Великан повесил трубку и выдавился из двери, чуть не разломав кабину. При этом он вежливо придержал дверь для маленького седого господина, который легко прошел под его могучей рукой, при этом успев сложить зонтик.
Как выяснилось позже, великан и был тем человеком, для которого нервный господин в очках за столиком Кесселя и Корнелии занял место. Маленький господин в баварско-детском костюме сел за соседний столик.
Позвонить Альбину Кесселю так и не удалось. Не успел маленький седой господин выйти из кабины, как в нее ринулась какая-то чрезвычайно решительная вагнерианка, не обращая внимания на дождь, поливавший ее парчовый панцирь, хотя под навес театрального подъезда она вышла значительно позже Кесселя. Подождав еще немного, Кессель окончательно убедил себя, что Юлия наверняка больше не помнит о латунном сердечке, и что вообще о таких вещах нет смысла напоминать по телефону, а лучше позвонить завтра утром из отеля, и что не стоит так надолго оставлять Корнелию одну.
Кессель направился обратно в буфет.
Бульон уже стоял на столе. Чтобы разместить за столом свое могучее тело, толстому великану пришлось отодвинуться настолько, что его руки едва доставали до тарелок. Увидев Кесселя, он дружески приветствовал его и широко улыбнулся. После этого он сразу же углубился в изучение надписей на связке литровых пивных банок, принесенной ему официантом, вскрыл одну, понюхал и, сделав пробный глоток, долго перекатывал его во рту; наконец, удовлетворенно кивнув, он принялся за ужин, в течение которого один поглотил почти три банки. Нервный тоже начал есть, пытаясь засунуть ложку в карман смокинга и зачерпнуть суп очками, однако Корнелия вовремя предупредила его: «Это не ложка!». Выпил он не больше двух бокалов вина Столы в буфете ради экономии места были расставлены очень близко друг к другу.
Лицо толстяка хранило выражение монументальной невыразительности. Настоящий памятник себе, подумал Кессель. Голова этого великана казалась почти совсем безволосой, однако волосы на лице все-таки были, составляя, так сказать, его скромную мужскую красоту: пышные брови и коротко подстриженные, немного комичные усы, складывавшиеся как бы в стрелку, указывающую снизу на нос. При этом он был добродушен и производил лишь впечатление беспомощности, что при его массе, наверное, было просто неизбежно.

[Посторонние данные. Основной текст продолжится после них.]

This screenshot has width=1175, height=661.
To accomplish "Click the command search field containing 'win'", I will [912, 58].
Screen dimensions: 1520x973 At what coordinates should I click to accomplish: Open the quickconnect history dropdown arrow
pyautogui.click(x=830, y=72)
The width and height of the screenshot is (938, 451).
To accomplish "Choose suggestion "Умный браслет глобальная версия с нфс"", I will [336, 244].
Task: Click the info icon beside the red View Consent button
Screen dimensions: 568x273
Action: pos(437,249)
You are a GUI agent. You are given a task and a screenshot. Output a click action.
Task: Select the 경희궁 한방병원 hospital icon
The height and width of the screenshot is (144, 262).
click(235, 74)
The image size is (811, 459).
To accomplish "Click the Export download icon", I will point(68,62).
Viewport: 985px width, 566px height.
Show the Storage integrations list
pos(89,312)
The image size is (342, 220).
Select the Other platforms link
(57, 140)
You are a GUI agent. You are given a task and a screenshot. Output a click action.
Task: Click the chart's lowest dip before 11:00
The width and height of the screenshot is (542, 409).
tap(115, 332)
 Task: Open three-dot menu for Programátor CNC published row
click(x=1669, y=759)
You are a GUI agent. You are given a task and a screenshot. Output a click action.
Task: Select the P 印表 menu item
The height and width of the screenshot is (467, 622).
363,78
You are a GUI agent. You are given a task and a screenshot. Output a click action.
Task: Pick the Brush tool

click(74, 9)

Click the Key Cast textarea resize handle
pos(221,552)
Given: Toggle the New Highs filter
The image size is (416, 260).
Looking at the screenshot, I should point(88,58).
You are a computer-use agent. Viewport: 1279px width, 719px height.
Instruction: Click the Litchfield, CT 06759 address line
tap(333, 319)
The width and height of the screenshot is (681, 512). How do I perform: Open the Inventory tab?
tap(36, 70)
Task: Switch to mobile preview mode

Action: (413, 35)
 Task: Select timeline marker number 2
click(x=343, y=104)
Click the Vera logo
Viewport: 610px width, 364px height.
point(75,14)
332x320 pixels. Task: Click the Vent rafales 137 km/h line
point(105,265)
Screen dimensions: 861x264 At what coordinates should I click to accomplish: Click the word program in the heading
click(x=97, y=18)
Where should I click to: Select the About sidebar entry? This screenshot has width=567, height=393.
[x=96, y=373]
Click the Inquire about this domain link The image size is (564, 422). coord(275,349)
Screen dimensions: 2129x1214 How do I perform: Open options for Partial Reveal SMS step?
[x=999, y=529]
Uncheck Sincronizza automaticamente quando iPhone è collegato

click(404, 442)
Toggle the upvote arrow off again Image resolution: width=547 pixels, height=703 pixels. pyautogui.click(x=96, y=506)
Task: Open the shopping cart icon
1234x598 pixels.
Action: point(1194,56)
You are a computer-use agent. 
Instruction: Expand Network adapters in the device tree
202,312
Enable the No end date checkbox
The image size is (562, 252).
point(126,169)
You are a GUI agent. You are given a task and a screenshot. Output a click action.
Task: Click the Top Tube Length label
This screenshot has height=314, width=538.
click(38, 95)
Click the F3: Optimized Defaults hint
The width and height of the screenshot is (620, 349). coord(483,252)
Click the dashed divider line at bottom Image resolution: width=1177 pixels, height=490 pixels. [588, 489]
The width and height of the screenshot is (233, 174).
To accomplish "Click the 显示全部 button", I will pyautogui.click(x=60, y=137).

Он занимал большую часть пространства на столе и за столом, за которым сидели нервный господин (очевидно, его близкий друг, потому что они обращались друг к другу на «ты») и Корнелия с Кесселем, а также за соседним столиком, придвинутым оборотистым метрдотелем вагнеровского театра прямо к его спине. Там тоже сидели четверо, однако им пришлось здорово потесниться, потому что одно, а то и все полтора места за их столиком занимала спина могучего великана. В минуты просветления великан оборачивался к несчастным соседям и басил с набитым ртом: «Я извиняюсь!», на что его спинной визави, которым оказался не кто иной, как тот маленький худой господин в детско-баварском костюме, очевидно, успевший снова сдать зонтик в гардероб, отвечал лишь: «Ничего, ничего». Альбин Кессель еще не знал, что это знакомство станет для него одним из важнейших событий года.
Альбин Кессель ни разу в жизни не видел человека, который бы так обжирался. Ему пришлось даже пару раз толкнуть под столом дочь, чтобы та перестала хихикать. Однако гигант, видимо, не реагировал ни на что, кроме вещей, касавшихся удовлетворения голода и жажды. Официант едва успевал подносить новые блюда. Даже двойная порция цыпленка табака под могучими руками гиганта казалась лишь легкой закуской перед настоящим раблезианским пиром. Всю эту мелочь, подумал Кессель, он забрасывает в желудок, даже не ощущая вкуса, просто чтобы заготовить подстилку для чего-то посущественнее. Лишь к пятому или шестому блюду (сыр и фрукты) великан стал есть медленнее и, кажется, начал разбирать, что же именно он ест.
– На его месте, – говорил позже Альбин Кессель доктору Якоби (это и был маленький седой господин), – я бы не ходил слушать Вагнера. С таким-то аппетитом… А у Вагнера даже один акт вон сколько длится. Он же рискует просто умереть с голоду!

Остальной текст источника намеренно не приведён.